For the past several years, I've become accustomed to fishing inshore with artificial baits. This was born out of necessity rather than any other reason because most sanctioned tournaments do not allow live baits. The first couple of years I experimented with a variety of artificial baits but found that most of my catches occurred when using live shrimp or mud minnows. This would often become frustrating during a tournament because I could not catch the numbers or the size fish that I thought would be possible with live baits.

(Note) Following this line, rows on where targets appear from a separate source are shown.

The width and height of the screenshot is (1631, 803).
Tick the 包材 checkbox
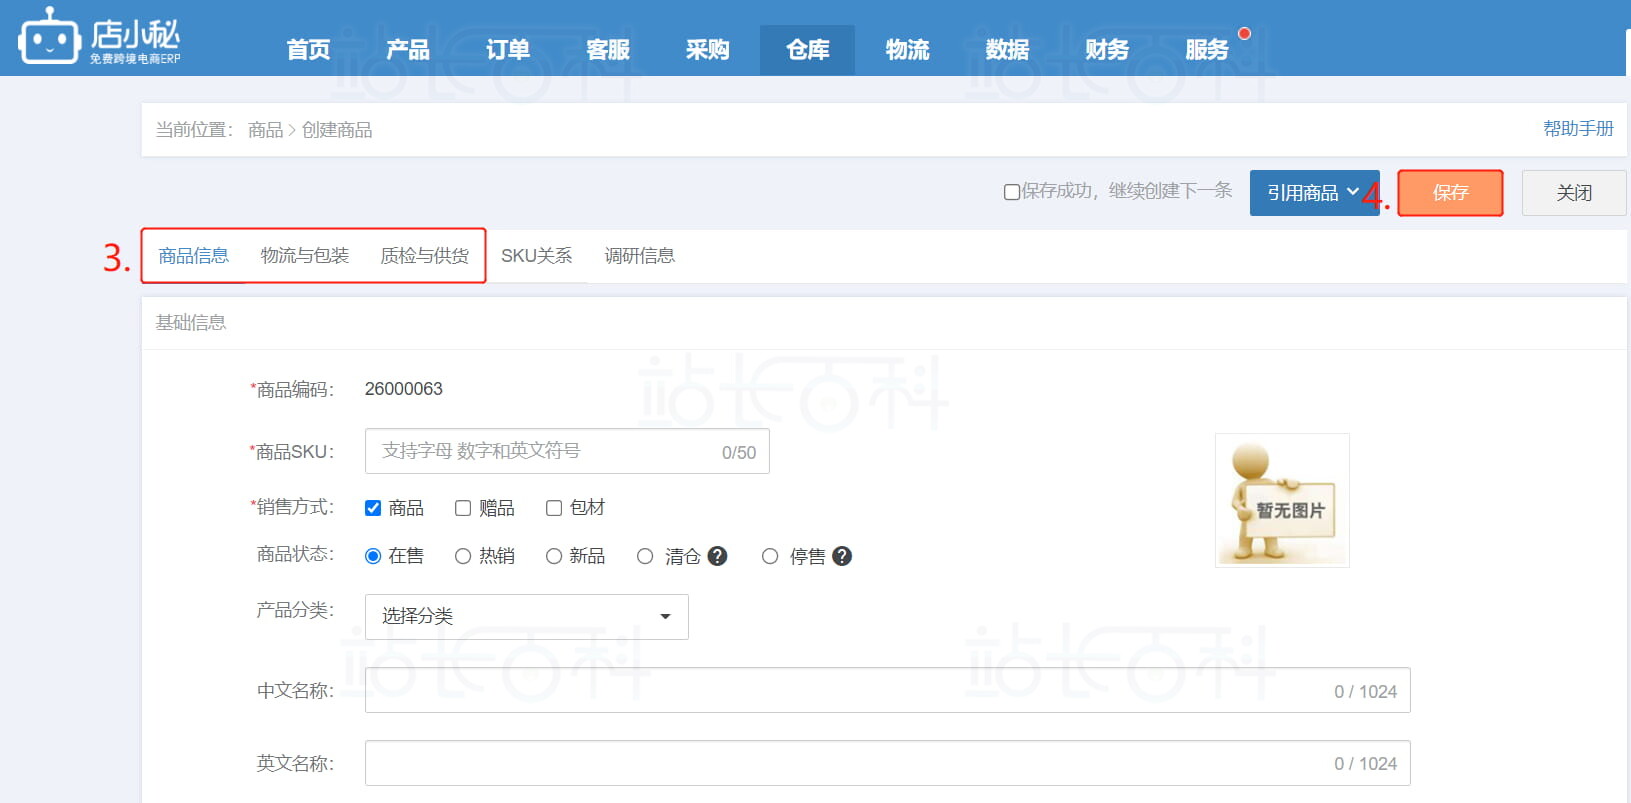[554, 508]
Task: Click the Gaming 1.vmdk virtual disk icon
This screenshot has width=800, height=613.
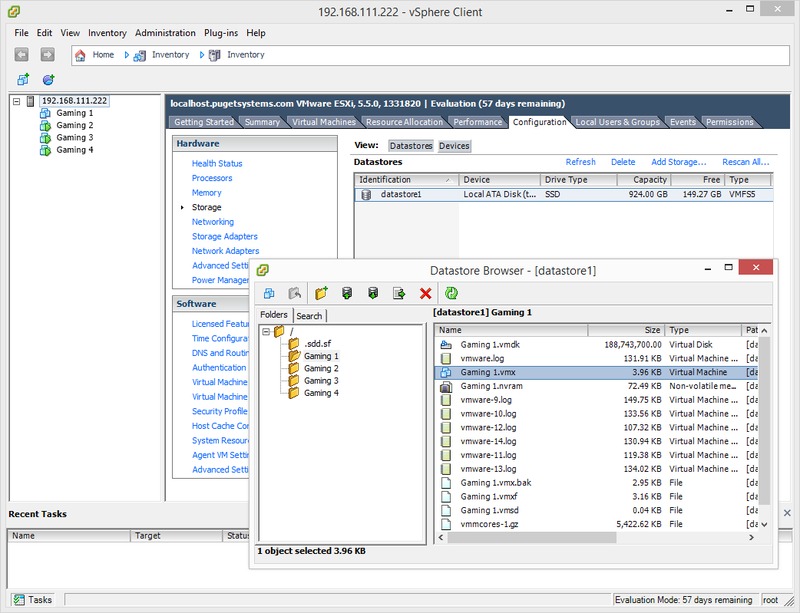Action: click(x=446, y=345)
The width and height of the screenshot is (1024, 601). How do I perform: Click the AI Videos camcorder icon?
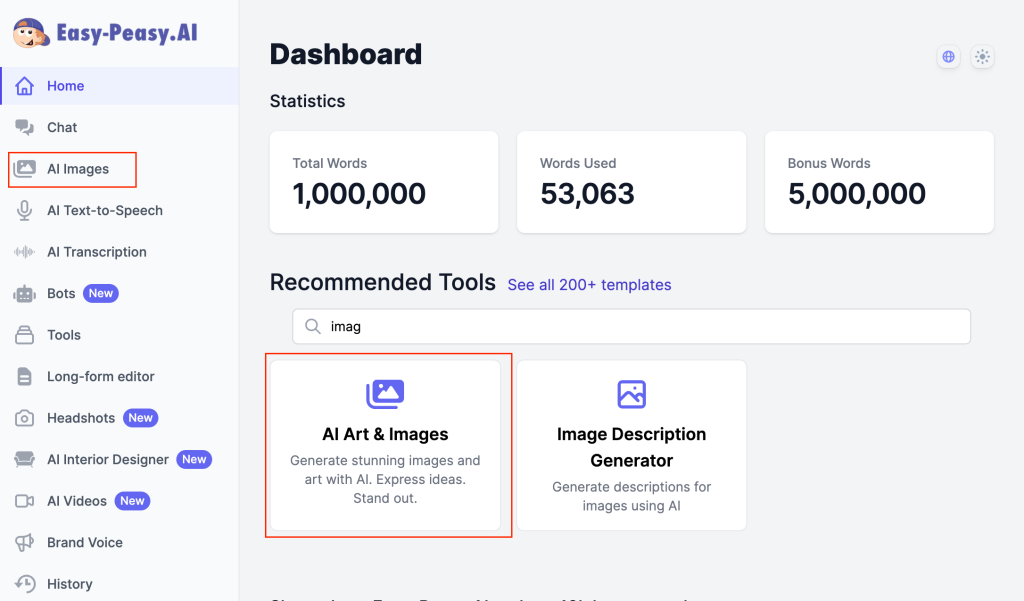25,501
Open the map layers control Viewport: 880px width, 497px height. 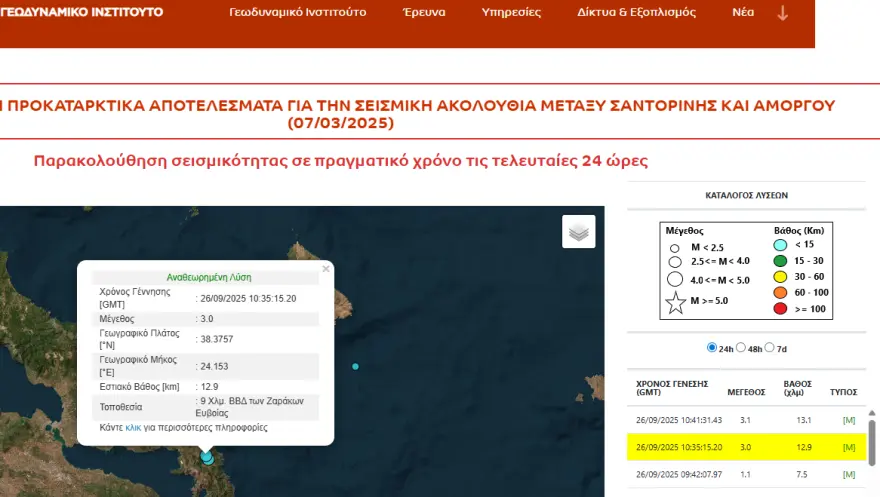(x=579, y=232)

Fast forward 5 years and I find myself fishing with artificial baits more than live baits most of the time. Even when I have clients on board, I will provide them with live shrimp of finger mullet and I will occasionally cast one of my favorite Berkley Gulp or Z-Man baits. Yes...I know...sacrilege. I use two competing baits. I found the Z-man holds up exceptionally well to the flounder bite and for whatever reason, they seem to prefer them over other baits I use. However, I have more success with Redfish and Trout using the Berkley Gulp. Much of this has to do with how the bait is fished. However, there is no debating just how tough and active the Z-man baits are. I will go through a bag of Berkley Gulp before I even consider replacing a Z-man.

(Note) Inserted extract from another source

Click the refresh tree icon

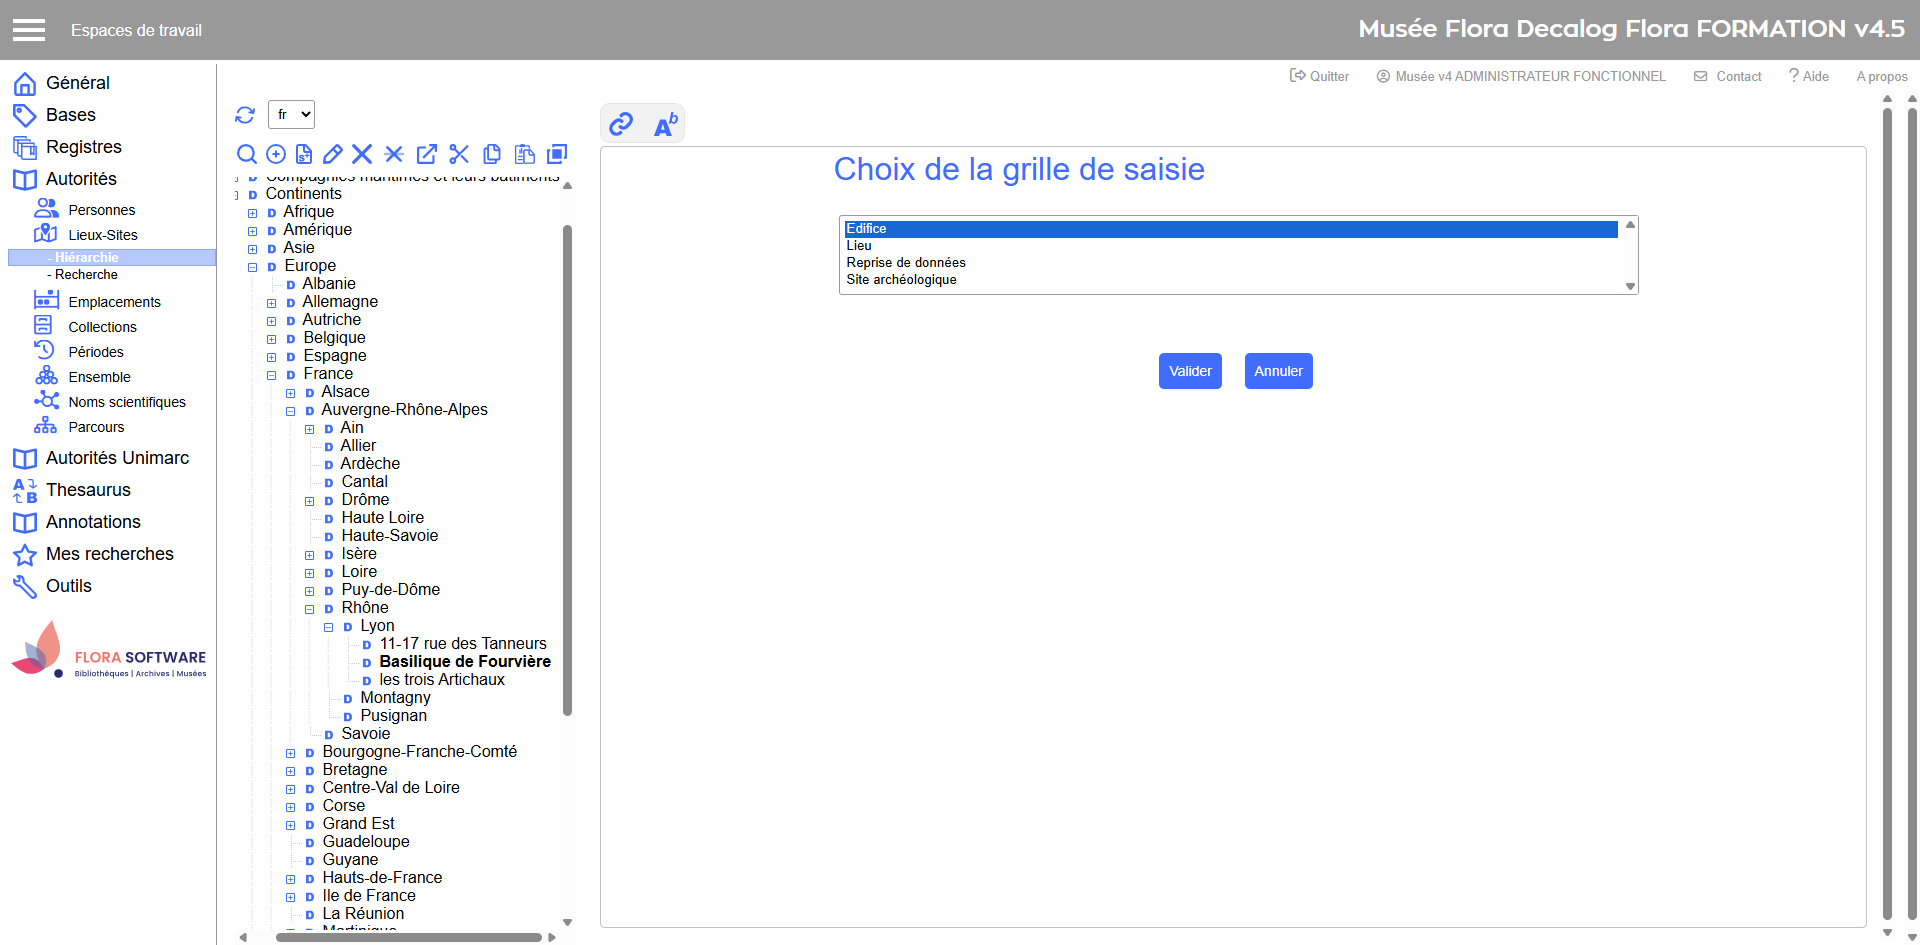click(245, 115)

In the photo below, I was fishing with representatives of our sponsor, Tel-Conn Manufacturing. Each of them were fishing with live shrimp in an area known to hold good redfish and a few trout. We worked the area a bit while avoiding a local charter captain for Flex Appeal Charters, so that we didn't have a negative impact on his service to his client. He knows I'm new to hosting clients, and provided friendly guidance to a spot that was upstream of him and on a point. As we locked in place, we began to catch a few small fish, only to have another boat pull in on our location. After asking if the captain was just going to park on top of us, I realized his fishing etiquette was virtually non-existent and he simply did not care. Seeing my clients getting aggravated because he just took their casting location, we relocated to a creek on the other side, where they caught a few fish that were too small to keep.
After a half hour of catching dinks, I saw our charter captain had left and began to navigate towards the area he had just left. As we were trolling, I began throwing a gulp shrimp near the mouth of the creek. The sudden pull and the sound of drag letting go indicated a nice red was on the line. This is a bit of the norm for this location and the I found the artificial bait I was using had once again performed as good, if not better than I would have with a live shrimp. Now, I'm not saying artificial baits are better. I truly believe the best baits are provided by God and they can't be beat. However, with a bit of practice, study and skill, a man, woman or child can learn to entice a fish with a hard plastic or soft bait much better than they can with live bait. After all, you may not be able to control exactly where you live bait goes, but that artificial can be placed right where you want it and will swim, bounce of jump at the will of the fisherman.
It's not all about the action though. Many fish will not bite regardless of what you seem to put in front of them. This is where continuing education credits are needed. Water clarity, water color, water temperature, current, tide levels, and sunlight will all play a part on the finicky mind of the fish and how they choose to feed. Natural baits offer natural colors that may fade from sight in some conditions. The fish then depends on their sense of smell and vibrations to find a food source. Artificial baits are made available in a variety of colors that fish can see in those same conditions. With the introduction of baits that are saturated with scents, a combination of color and odor has the ability to draw in what was once unobtainable. If you find the water too muddy, the addition of a silver or gold spinner or spoon will assist even more.
As our veterans and I compete in upcoming sanctioned tournaments, I will try to provide footage of how we are working these baits, what colors we are using and provide input on the conditions. You will hear us promote the baits that really work for us as we also thank each of our sponsors when afforded the opportunity. Feel free to ask about the baits we are using and even offer suggestions for other baits. We enjoy learning from others and are often willing to share a secret or two that may help you reach your limit with opportunities to cull out the smaller ones. I look forward to seeing you on the water!